Dopo lo spazio riservato dalla Fondazione Carnevale di Putignano, nelle ultime settimane, alle giovani generazioni e all’infanzia, l’attesissimo appuntamento del Giovedì Grasso è tutto dedicato a loro: ai cornuti e alle perfomance goliardiche dell’Accademia delle Corna. Reduce dall’esilarante incursione al Carnevale di Goch, in Germania, il gruppo di buontemponi col cappello con le corna ed il mantello nero torneranno domani, 3 marzo 2011, ad animare l’ultimo giovedì del Carnevale.
Fin dalle prime ore del mattino, la giornata sarà scandita da una ritualità travolgente. Ore 6.30: si parte dal “richiamo dei cornuti” per “l’ammasso” nel chiostro comunale e poi di lì in corteo per portare, a sorpresa, cappuccino e cornetto a casa del prescelto dell’anno (“cornèo”). Il nome rimane top secret fino all’ultimo minuto. Su questo gli “accademici” non transigono! In ogni caso, al calar della sera, in piazza Plebiscito a partire dalle ore 20.00, il dolore del cornuto dell’anno, come di tutti i suoi compagni, sarà lenito dai tecnici dell’Accademia che procederanno pubblicamente all’estirpazione delle corna dalle vittime del tradimento: sarà il momento del cosiddetto “taglio delle corna”!
“Il rito va consumato ad ogni costo, anche con la neve, com’è avvenuto qualche anno fa. La iattura va sempre scongiurata! – dice il giornalista del TG Norba Massimo Bianco, in rappresentanza dei buontemponi dell’Accademia, e precisa – Il lavoro dell’associazione non si riduce ad unico giorno carnascialesco ma continua per l’intero anno. Ne fanno parte veterinari, universitari, gastronomi, arbitri e tutti i rappresentanti del mondo del lavoro che, in chiave ironica, esaltano gli aspetti cornuti della vita quotidiana. Possono aderire coloro che nella loro vita abbiano messo a segno almeno un gesto con le corna. Insomma fuori dal comune, così come lo Statuto che prevede, nel corso delle 24 ore, un presidente ogni cinque minuti. Ben preciso, quindi, il numero massimo dei soci: 288. Non solo maschi. Rispettata anche la quota rosa. Le pettegole sono così servite: in paese non c’è il presidente dei cornuti. Ahinoi, le corna le portiamo tutti!”.
Nel promettere un’improvvisa incursione al Convegno Internazionale di Studi “il Carnevale e il Mediterraneo – La maschera e il corpo”, che si avvierà proprio giovedì 3 marzo nella Biblioteca comunale, l’Accademia delle Corna non mancherà in serata di procedere anche con il censimento annuale dei cornuti inaugurando, al contempo, una speciale edizione danzante del giovedì grasso: per la prima volta, infatti, alla ritualità goliardica del taglio delle corna seguirà il ballo in piazza al ritmo di balera. Confermati, nella stessa location, i fornelli ed i profumi della “Sagra del 2
maiale” (in collaborazione con “l’Associazione Macellai di Putignano”), l’iniziativa “Acconciati per le corna” (con le creazioni di “Rocco Parrucchieri”, “Gianni Rizzi” e “Tagliati X il successo”) e l’animazione n’de jos’r.

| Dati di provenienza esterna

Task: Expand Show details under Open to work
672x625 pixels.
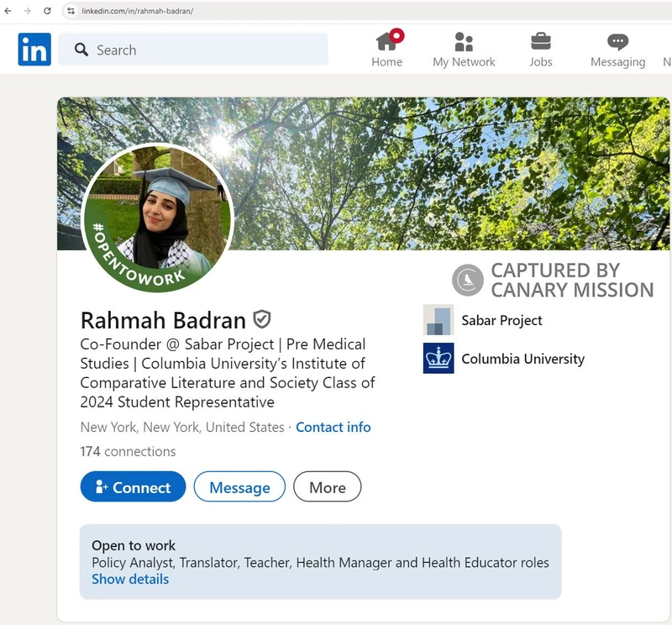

All’attivo le iniziative proposte dall’Accademia delle Corna, oltre al giovedì grasso con il cornèo e il taglio, ci sono: la “Pax podolica” (gemellaggio tra il Comune di Putignano e Noci al fine di portar pace per l’atavica rivalità tra i due paesi), il convegno “Equinozio di Primavera” (incontro tra illustri studiosi sul tema della conservazione e igiene delle corna), la “Festa di San Martino” (serata in onore del Santo Patrono dei cornuti, con relazione e degustazione di piatti tipici) ed il gemellaggio con la città di Goch (recente incursione goliardica in terra teutonica).